Lady Ramkin drawing herself up haughtily was not a sight to forget, although you could try. It was like watching continental drift in reverse as various sub-continents and islands pulled themselves together to form one massive, angry protowoman.
The broken door of the dragon house swung on its hinges. The inmates, already as highly strung as a harp on amphetamines, were going mad. Little gouts of flame burst against the metal plates as they stampeded back and forth in their pens.
“Hwhat,” she said, “is the meaning of this?”
If a Ramkin had ever been given to introspection she’d have admitted that it wasn’t a very original line. But it was handy. It did the job. The reason that cliches become cliches is that they are the hammers and screwdrivers in the toolbox of communication.

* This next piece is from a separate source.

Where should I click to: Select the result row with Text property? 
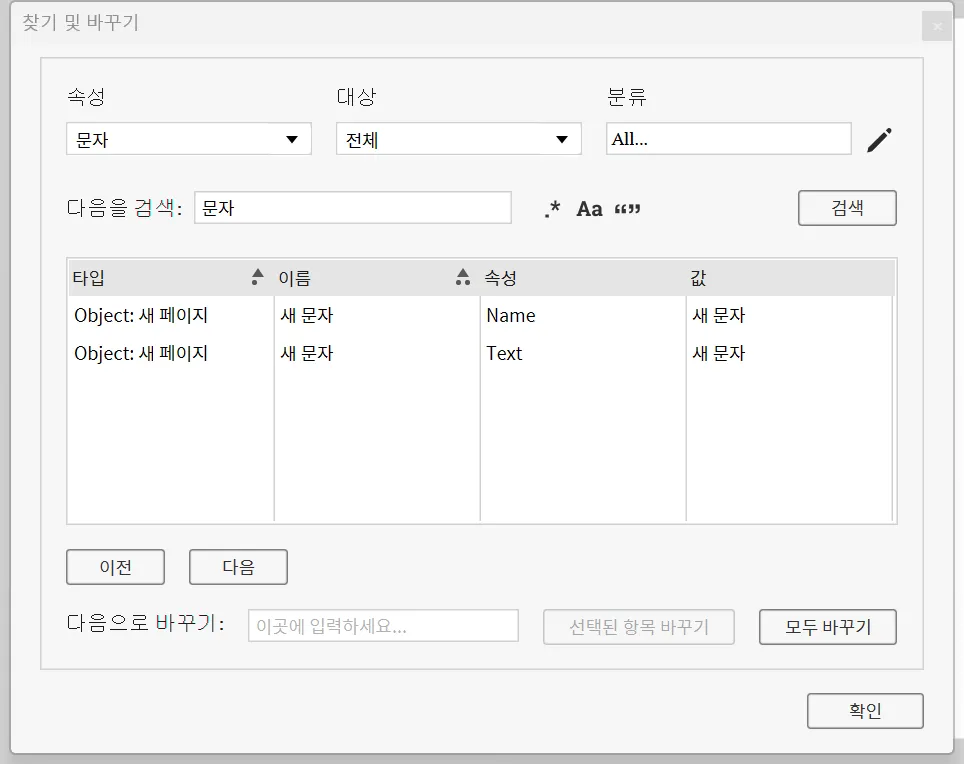[x=480, y=354]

The mob filled the broken doorway. Some of it was waving various sharp implements with the up-and-down motion proper to rioters.
“Worl,” said the leader, “it’s the dragon, innit?”
There was a chorus of muttered agreement.
“Hwhat about it?” said Lady Ramkin.
“Worl. It’s been burning the city. They don’t fly far. You got dragons here. Could be one of them, couldn’t it?”
“Yeah.”
“S’right.”
“QED.” 1
“So what we’re going to do is, we’re going to put ’em down.”
“S’right.”
“Yeah.”
“Pro bono publico.”
Lady Ramkin’s bosom rose and fell like an empire. She reached out and grabbed the dunging fork from its hook on the wall.
“One step nearer, I warn you, and you’ll be sorry,” she said.
The leader looked beyond her to the frantic dragons.
“Yeah?” he said, nastily. “And what’ll you do, eh?”